Deshalb möchte ich sagen: Die Türkisch-Deutsche Universität ist ein großartiges Beispiel der partnerschaftlichen deutsch-türkischen Zusammenarbeit. Dieser Campus steht für Weltoffenheit und Zukunftsoffenheit der Studierenden. Er steht für das Engagement der Lehrkräfte, Mitarbeiterinnen und Mitarbeiter. Er steht für die vielfältige Partnerschaft deutscher und türkischer Mitwirkender. Und er steht für eine Universitätsleitung, die darauf bedacht ist, die Stärken sowohl der deutschen als auch der türkischen Hochschultraditionen zusammenzuführen.
Deshalb möchte ich natürlich ganz besonders dem Rektor, Herrn Professor Halil Akkanat, danken, den Mitgliedern des deutschen Konsortiums und seiner Leitung, der Präsidentin, Frau Professor Rita Süssmuth, der Vizepräsidentin Dorothea Rüland sowie Herrn Professor Philipp Kunig und Herrn Professor Izzet Furgac.

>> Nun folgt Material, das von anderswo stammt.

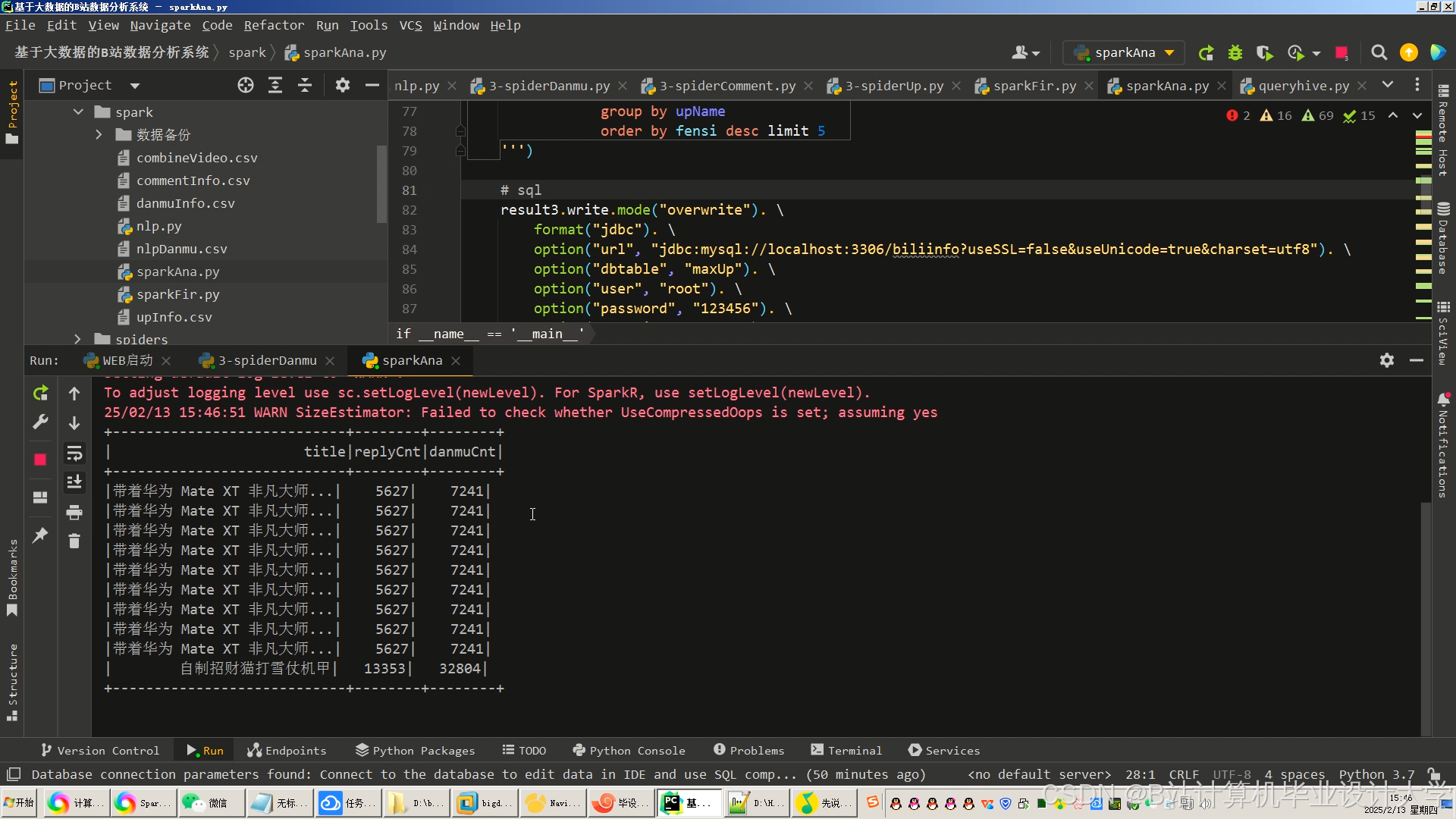The width and height of the screenshot is (1456, 819).
Task: Toggle soft-wrap in Run console
Action: coord(74,453)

Die Türkisch-Deutsche Universität ist ein Juwel in den Beziehungen unserer beiden Länder und ein Glück für unsere beiden Gesellschaften. Denn diese Universität ist nicht nur selbst das Ergebnis einer engen Kooperation, sondern sie wird die deutsch-türkische Partnerschaft auch weiter stärken und es vielen Frauen und Männern nach ihrem Studienabschluss ermöglichen, ihren Weg zu gehen und Verantwortung in Wissenschaft, Wirtschaft und Verwaltung zu übernehmen. Hierfür wünsche ich allen Lehrenden und Studierenden viel Erfolg.
Ich freue mich sehr, dass ich an diesem Tag hier mit dabei sein kann. Herzlichen Dank.